■ Aim of the exercise
Read the records below and report each line in which "with" occurs.

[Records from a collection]
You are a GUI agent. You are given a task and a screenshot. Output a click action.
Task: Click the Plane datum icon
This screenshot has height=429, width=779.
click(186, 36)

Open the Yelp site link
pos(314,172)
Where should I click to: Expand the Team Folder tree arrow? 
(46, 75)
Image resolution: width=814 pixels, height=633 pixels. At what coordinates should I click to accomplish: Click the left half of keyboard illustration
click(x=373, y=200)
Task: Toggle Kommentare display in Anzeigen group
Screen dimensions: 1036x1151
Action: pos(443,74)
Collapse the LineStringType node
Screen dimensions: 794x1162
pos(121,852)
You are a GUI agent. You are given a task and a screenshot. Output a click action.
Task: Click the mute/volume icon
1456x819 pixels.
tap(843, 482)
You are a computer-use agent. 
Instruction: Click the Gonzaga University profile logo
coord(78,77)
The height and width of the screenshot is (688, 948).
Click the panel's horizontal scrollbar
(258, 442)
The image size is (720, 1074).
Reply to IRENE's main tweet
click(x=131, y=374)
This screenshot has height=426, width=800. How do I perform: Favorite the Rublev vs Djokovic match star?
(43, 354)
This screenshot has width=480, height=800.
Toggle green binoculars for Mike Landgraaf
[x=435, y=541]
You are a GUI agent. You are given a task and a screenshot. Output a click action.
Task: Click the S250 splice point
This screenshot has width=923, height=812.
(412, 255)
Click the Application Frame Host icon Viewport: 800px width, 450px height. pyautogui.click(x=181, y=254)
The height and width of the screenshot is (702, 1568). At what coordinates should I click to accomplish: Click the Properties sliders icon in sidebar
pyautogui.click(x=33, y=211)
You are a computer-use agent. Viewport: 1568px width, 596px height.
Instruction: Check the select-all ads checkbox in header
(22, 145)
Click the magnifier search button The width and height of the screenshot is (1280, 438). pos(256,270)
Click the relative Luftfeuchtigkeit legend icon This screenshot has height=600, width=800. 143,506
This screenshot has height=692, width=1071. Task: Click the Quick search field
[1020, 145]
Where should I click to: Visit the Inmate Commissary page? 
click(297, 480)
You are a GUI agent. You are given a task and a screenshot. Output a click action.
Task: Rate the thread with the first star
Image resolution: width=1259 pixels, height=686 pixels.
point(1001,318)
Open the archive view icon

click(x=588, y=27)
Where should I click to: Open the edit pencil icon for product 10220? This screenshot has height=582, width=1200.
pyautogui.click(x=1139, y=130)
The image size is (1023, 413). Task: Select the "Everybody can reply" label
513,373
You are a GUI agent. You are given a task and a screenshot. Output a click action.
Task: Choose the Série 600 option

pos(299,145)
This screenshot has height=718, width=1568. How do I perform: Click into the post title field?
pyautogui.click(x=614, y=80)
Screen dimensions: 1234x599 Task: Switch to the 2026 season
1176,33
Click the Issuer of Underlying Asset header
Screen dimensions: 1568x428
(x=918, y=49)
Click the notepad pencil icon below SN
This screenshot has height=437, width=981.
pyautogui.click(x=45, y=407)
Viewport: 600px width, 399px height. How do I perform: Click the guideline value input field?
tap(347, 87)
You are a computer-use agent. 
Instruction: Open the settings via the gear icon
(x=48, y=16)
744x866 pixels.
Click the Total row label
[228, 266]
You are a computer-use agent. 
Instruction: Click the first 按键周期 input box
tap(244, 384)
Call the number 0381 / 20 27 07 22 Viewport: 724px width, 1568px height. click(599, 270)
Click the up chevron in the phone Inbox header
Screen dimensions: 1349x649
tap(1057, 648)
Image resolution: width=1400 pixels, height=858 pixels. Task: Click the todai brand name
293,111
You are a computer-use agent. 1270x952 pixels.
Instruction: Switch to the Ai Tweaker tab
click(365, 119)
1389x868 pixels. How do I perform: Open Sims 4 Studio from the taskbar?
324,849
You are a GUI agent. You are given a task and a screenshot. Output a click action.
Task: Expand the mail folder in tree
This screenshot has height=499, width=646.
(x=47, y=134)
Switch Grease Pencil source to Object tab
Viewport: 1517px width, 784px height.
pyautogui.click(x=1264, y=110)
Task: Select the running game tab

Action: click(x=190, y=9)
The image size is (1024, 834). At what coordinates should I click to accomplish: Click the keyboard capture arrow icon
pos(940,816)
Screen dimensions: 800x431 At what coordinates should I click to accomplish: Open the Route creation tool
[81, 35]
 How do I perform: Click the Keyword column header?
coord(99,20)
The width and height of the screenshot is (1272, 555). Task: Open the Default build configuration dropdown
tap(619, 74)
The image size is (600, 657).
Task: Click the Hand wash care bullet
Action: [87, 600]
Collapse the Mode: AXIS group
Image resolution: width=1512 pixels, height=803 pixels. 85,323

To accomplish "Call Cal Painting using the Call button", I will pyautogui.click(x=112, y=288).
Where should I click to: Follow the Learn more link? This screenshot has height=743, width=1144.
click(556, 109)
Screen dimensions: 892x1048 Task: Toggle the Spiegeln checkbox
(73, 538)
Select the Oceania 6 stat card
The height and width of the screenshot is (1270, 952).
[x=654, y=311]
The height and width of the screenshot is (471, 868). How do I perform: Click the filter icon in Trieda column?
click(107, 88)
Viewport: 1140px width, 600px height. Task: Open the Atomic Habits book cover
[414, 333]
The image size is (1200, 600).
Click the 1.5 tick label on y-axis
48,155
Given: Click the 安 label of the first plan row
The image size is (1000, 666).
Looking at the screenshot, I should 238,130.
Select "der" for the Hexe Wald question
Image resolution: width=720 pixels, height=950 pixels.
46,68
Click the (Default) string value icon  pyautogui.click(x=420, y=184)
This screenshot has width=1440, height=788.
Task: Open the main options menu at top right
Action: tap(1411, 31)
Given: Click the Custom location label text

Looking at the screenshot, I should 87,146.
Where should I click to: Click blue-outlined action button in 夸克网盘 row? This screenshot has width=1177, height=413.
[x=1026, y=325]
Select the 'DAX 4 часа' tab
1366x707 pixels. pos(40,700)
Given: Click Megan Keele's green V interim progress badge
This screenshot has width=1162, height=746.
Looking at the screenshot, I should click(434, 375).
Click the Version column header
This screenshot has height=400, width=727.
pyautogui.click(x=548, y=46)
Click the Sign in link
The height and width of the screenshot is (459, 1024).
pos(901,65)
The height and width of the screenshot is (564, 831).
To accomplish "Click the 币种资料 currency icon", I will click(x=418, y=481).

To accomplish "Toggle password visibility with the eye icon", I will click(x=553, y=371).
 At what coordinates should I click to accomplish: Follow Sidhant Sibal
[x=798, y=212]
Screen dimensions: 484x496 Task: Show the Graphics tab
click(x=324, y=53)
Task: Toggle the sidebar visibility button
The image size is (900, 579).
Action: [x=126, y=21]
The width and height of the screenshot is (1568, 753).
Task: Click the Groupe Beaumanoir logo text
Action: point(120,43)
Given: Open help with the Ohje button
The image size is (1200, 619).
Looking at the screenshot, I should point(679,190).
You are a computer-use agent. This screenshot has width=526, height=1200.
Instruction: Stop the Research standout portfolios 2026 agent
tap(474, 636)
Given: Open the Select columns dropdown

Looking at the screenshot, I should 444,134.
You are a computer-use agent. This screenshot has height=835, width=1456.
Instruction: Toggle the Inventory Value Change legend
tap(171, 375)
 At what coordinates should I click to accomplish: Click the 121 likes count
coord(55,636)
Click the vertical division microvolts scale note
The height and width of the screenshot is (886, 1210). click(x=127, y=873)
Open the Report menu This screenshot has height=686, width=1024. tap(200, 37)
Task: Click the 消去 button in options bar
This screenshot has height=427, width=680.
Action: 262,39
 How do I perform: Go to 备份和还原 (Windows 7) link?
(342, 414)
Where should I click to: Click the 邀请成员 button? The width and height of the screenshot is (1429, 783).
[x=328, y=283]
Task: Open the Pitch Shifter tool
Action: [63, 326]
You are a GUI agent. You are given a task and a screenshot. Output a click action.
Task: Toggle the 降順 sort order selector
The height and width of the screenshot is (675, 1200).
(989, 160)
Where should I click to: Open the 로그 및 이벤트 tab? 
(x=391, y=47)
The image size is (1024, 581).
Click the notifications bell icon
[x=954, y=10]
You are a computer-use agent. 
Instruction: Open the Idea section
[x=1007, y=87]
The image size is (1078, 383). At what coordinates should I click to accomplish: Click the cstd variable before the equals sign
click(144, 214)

■ Response box
Task: Rate the thread with the first star
To accomplish "Toggle password visibility with the eye icon", I will click(x=553, y=371).
Given: Open help with the Ohje button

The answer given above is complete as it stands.